DATA PROVIDED:
___
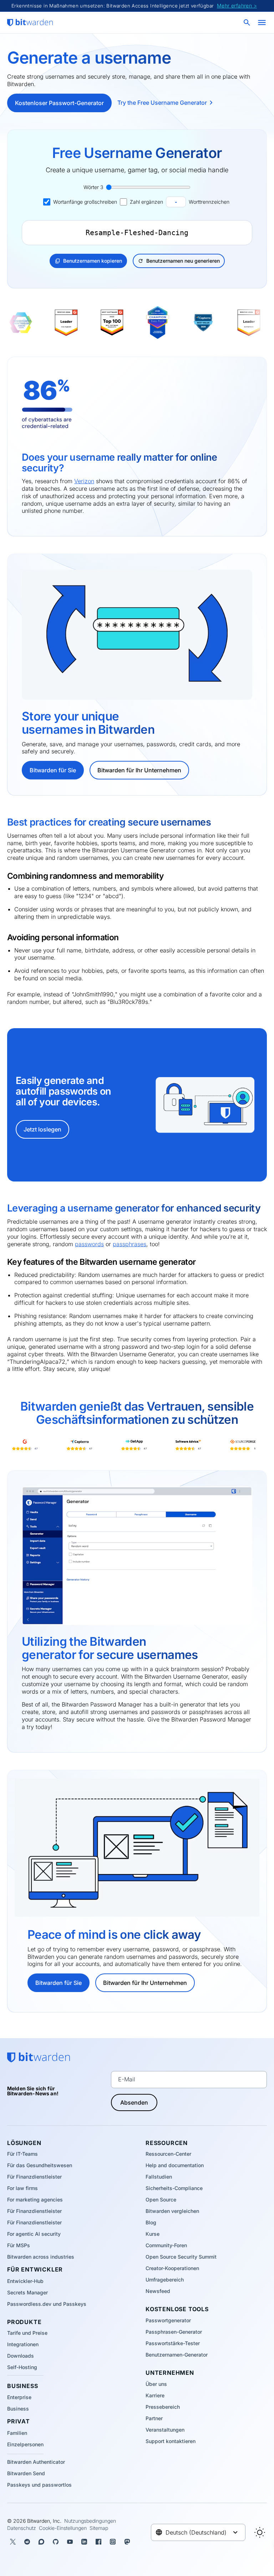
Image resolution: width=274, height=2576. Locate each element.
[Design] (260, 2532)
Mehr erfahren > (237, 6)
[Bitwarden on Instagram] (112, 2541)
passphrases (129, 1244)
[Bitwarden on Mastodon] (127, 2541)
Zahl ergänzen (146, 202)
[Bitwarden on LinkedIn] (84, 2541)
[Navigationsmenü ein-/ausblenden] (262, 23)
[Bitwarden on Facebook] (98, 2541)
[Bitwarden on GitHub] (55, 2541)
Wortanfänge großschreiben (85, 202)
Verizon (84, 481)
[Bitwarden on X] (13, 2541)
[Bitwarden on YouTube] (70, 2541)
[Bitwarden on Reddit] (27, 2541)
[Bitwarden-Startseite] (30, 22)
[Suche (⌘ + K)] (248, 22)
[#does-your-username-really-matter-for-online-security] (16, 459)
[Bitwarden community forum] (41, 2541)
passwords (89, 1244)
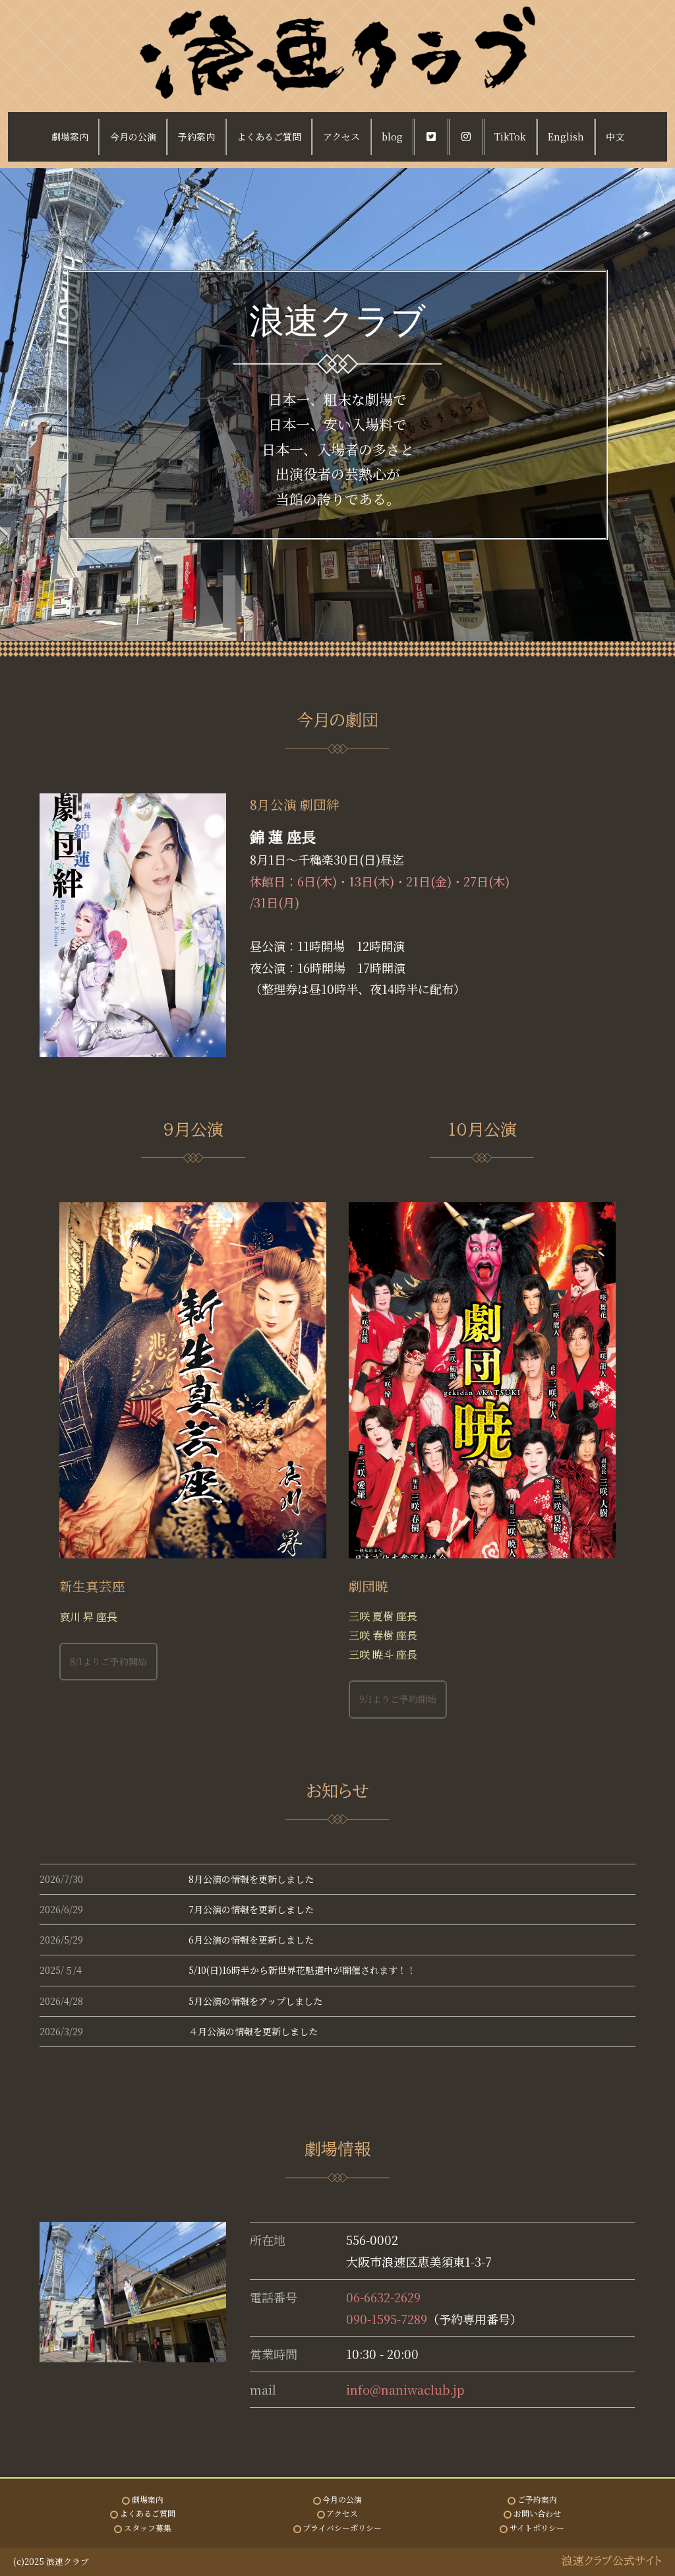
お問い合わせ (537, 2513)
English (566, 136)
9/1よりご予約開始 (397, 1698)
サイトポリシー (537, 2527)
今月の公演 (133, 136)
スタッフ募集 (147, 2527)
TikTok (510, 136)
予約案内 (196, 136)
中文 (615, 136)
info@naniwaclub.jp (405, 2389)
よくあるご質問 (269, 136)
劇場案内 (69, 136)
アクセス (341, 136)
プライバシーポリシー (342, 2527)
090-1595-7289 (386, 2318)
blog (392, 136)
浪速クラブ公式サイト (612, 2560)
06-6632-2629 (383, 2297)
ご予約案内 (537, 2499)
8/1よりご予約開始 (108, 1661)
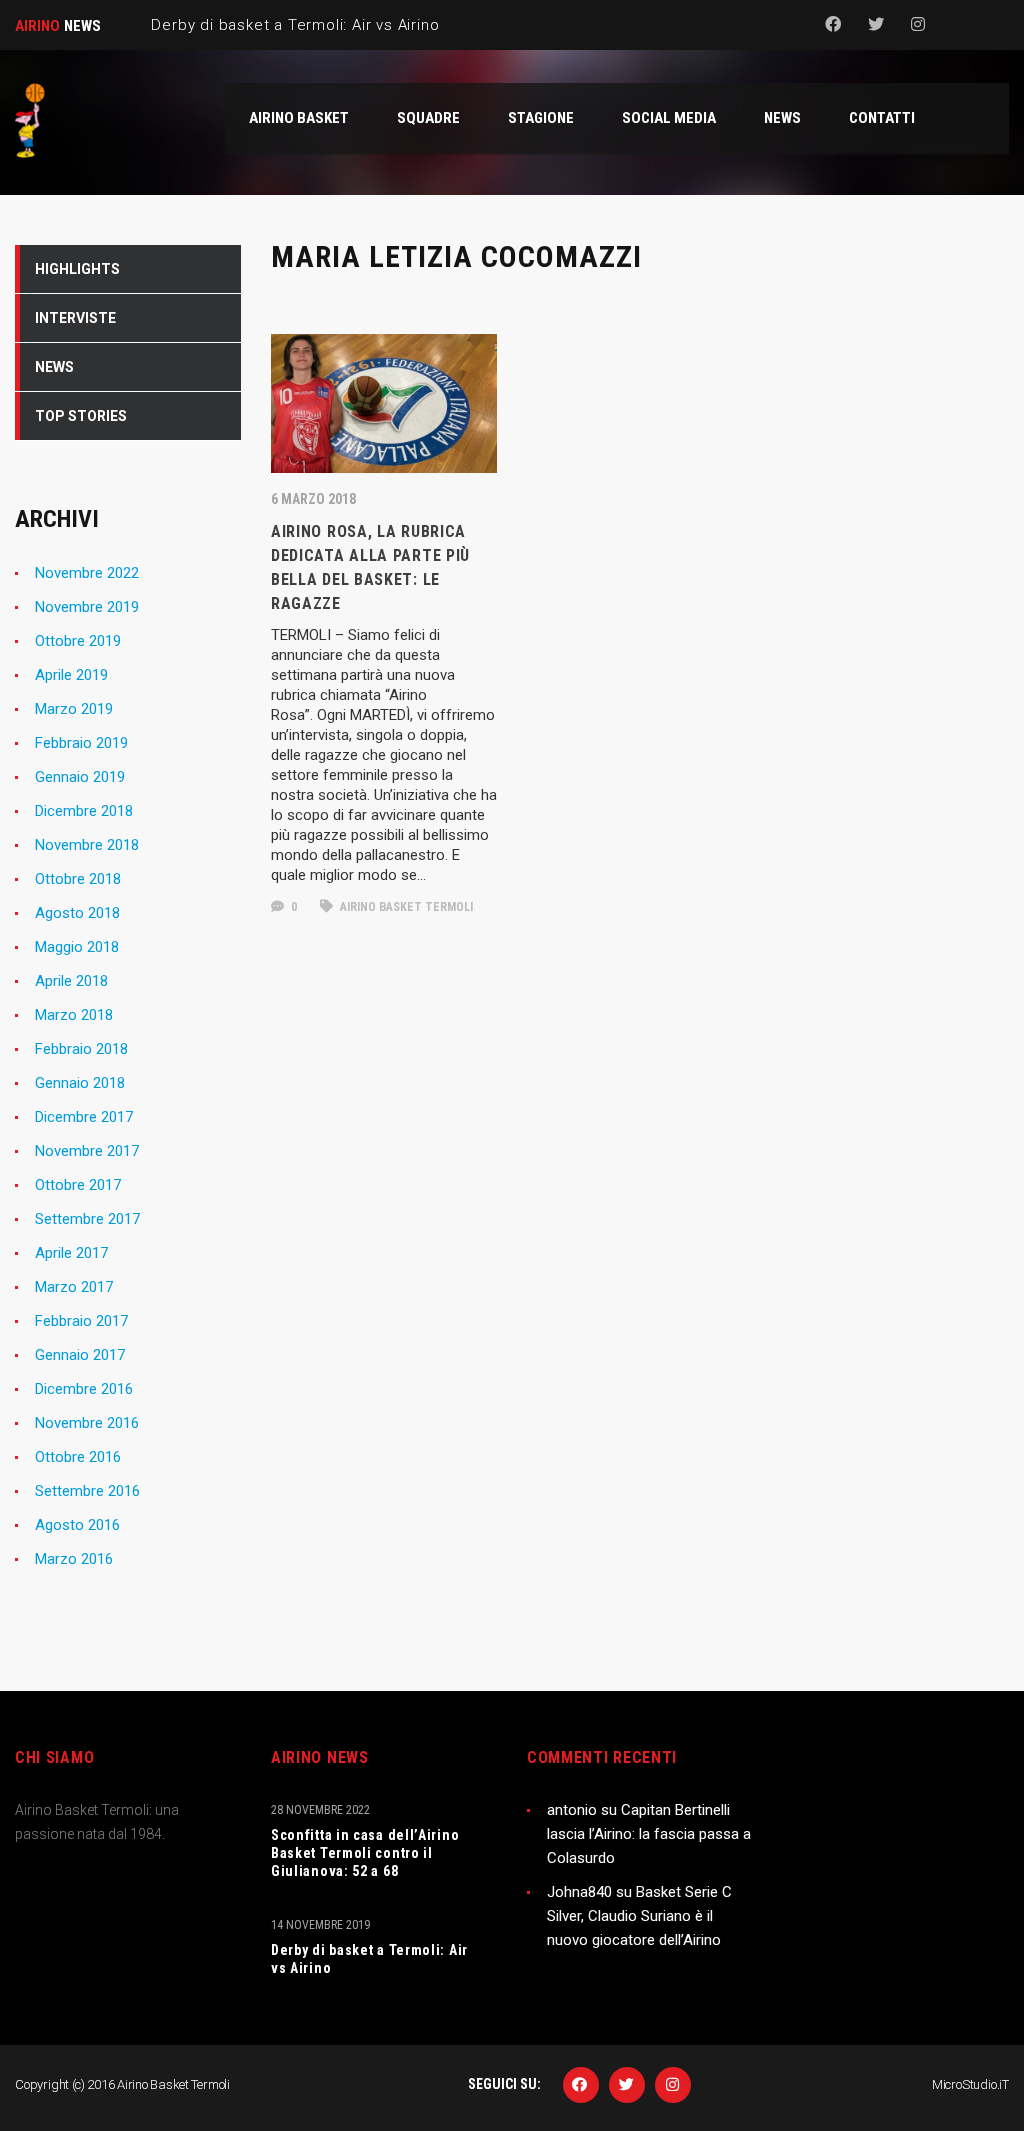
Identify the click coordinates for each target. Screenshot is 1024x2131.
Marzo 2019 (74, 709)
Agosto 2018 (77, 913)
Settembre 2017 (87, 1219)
___
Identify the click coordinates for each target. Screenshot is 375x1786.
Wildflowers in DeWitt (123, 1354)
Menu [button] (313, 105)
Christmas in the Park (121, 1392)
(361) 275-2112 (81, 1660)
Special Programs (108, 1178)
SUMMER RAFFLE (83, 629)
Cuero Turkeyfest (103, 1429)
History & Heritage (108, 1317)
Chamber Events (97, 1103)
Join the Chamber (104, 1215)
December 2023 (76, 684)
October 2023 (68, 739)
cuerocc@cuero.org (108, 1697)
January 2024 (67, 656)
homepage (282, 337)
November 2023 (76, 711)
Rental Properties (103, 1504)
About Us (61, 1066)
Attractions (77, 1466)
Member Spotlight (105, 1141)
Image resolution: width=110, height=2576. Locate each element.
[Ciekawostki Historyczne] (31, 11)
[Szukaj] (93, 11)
___
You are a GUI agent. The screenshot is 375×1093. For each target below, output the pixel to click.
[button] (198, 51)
___
WHAT YOU ARE ASKED TO DO:
Go over the records above and tally each line that includes "resolution". Give the total by itself.

ANSWER BOX:
2